▶ [Required action]:
Whenever a line in the entries includes the word "Demi", copy that line out.

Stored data
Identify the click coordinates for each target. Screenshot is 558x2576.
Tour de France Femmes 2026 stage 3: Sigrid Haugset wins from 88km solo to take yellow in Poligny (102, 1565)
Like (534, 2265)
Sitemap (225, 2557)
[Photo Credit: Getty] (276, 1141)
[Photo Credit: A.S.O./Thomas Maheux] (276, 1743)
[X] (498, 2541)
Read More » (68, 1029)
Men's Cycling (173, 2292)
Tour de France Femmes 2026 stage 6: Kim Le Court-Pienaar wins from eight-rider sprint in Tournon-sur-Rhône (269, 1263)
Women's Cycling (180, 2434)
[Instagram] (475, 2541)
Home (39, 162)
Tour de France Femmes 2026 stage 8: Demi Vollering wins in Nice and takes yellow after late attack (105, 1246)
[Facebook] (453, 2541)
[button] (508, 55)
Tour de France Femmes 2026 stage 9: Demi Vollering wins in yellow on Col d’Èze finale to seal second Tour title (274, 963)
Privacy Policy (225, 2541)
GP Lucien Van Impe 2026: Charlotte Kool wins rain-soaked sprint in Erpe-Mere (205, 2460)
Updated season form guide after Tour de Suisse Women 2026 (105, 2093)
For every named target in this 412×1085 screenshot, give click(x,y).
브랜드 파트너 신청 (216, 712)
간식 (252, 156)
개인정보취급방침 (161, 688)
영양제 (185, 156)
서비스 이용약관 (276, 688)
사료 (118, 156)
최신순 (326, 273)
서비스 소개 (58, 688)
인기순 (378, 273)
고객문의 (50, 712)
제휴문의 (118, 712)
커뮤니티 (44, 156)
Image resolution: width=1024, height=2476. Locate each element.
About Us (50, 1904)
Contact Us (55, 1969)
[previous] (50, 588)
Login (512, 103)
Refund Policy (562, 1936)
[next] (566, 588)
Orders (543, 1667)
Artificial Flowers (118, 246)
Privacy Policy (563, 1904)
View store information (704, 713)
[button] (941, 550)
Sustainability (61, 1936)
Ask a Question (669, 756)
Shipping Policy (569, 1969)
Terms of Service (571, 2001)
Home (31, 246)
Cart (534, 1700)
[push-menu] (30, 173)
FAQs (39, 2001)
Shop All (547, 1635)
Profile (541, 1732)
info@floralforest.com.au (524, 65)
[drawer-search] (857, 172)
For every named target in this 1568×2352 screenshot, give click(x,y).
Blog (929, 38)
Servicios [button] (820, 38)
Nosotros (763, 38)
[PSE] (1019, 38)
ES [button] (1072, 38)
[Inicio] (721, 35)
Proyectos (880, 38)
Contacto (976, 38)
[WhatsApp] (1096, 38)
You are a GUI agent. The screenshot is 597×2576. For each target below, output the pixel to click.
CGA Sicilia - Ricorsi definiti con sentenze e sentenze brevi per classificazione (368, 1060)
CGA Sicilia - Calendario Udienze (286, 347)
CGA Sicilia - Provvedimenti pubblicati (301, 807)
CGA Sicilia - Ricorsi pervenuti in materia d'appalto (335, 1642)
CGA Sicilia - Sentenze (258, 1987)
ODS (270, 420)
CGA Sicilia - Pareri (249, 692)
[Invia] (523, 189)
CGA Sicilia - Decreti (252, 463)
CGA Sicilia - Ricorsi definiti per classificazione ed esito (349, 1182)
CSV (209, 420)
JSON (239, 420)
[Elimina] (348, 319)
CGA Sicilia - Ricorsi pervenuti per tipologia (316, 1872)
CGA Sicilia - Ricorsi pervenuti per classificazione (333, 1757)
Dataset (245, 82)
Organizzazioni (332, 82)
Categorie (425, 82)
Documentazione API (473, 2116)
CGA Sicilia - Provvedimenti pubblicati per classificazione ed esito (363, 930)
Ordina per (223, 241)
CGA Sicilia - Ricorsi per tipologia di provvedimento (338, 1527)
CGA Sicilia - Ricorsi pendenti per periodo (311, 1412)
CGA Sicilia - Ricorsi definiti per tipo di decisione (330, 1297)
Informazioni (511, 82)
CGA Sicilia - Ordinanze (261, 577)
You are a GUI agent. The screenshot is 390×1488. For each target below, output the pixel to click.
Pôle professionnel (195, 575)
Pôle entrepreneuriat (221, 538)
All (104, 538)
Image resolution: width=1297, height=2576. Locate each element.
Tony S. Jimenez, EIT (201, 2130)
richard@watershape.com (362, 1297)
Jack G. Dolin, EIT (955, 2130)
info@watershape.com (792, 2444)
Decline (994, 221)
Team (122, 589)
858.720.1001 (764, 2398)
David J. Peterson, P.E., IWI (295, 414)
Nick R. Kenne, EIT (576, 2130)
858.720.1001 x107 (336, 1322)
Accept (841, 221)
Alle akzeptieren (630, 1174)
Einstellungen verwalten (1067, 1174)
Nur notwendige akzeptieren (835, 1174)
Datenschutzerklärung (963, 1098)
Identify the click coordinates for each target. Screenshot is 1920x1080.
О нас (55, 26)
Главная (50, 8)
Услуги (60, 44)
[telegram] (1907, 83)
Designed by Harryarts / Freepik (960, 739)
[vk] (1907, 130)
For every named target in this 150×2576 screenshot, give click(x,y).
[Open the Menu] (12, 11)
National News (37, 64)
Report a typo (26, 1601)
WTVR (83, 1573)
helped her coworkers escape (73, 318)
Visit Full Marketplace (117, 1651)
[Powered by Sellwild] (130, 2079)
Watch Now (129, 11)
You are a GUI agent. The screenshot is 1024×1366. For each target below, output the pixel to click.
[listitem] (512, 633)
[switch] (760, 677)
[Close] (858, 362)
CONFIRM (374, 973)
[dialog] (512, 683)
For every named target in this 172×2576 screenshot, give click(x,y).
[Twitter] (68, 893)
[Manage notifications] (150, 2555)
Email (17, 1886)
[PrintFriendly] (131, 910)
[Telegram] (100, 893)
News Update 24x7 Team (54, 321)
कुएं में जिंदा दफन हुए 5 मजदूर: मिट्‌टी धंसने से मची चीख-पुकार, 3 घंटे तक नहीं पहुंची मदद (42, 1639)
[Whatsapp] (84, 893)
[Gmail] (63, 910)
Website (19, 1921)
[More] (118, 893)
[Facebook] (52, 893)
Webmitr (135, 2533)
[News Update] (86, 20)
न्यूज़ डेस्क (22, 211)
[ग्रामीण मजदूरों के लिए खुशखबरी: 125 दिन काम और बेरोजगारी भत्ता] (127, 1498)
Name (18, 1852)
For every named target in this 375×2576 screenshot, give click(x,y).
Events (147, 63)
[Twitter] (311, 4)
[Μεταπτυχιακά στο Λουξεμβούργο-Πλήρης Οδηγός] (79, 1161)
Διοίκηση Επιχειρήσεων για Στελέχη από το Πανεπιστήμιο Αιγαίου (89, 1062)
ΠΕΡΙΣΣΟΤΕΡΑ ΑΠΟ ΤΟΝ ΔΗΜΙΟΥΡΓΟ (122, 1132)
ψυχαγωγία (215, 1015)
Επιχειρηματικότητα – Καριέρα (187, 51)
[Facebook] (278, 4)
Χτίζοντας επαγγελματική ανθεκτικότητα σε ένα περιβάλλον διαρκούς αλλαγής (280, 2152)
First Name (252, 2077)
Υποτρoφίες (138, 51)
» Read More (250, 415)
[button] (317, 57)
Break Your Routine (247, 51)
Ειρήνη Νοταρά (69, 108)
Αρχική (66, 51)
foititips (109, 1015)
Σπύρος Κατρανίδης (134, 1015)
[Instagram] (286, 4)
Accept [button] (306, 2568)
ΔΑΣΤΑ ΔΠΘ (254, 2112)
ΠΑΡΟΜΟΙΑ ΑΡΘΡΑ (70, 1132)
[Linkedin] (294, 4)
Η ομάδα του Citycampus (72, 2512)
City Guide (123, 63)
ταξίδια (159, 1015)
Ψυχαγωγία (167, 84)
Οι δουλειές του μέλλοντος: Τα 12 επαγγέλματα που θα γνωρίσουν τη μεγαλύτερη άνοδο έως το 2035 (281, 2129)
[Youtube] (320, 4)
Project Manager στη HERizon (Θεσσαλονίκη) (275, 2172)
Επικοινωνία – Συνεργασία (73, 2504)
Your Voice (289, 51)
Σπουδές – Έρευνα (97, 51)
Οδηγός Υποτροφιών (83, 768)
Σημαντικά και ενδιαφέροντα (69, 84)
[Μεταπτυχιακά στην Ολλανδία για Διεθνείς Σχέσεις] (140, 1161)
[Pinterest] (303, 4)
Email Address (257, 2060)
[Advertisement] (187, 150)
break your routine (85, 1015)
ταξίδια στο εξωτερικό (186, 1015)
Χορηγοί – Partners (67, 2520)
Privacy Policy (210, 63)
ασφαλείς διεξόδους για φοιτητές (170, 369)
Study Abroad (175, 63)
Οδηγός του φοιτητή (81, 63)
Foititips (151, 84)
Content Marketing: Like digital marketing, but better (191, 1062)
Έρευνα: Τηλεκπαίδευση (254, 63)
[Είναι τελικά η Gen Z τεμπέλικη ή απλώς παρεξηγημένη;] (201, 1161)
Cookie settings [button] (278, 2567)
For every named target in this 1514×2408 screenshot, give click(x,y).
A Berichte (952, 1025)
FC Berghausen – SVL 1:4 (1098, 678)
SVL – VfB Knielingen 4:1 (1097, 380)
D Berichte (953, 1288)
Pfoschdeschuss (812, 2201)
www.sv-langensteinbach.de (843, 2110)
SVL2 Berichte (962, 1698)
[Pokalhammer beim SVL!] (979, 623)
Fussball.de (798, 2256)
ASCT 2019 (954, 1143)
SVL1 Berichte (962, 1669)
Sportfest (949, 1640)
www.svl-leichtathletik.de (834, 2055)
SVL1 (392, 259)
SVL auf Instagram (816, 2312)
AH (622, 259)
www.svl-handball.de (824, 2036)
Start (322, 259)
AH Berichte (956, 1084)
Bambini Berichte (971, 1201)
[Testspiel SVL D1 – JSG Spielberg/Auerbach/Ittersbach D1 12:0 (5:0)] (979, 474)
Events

▶ [Solved exercise]:
Tour de France Femmes 2026 stage 8: Demi Vollering wins in Nice and takes yellow after late attack (105, 1246)
Tour de France Femmes 2026 stage 9: Demi Vollering wins in yellow on Col d’Èze finale to seal second Tour title (274, 963)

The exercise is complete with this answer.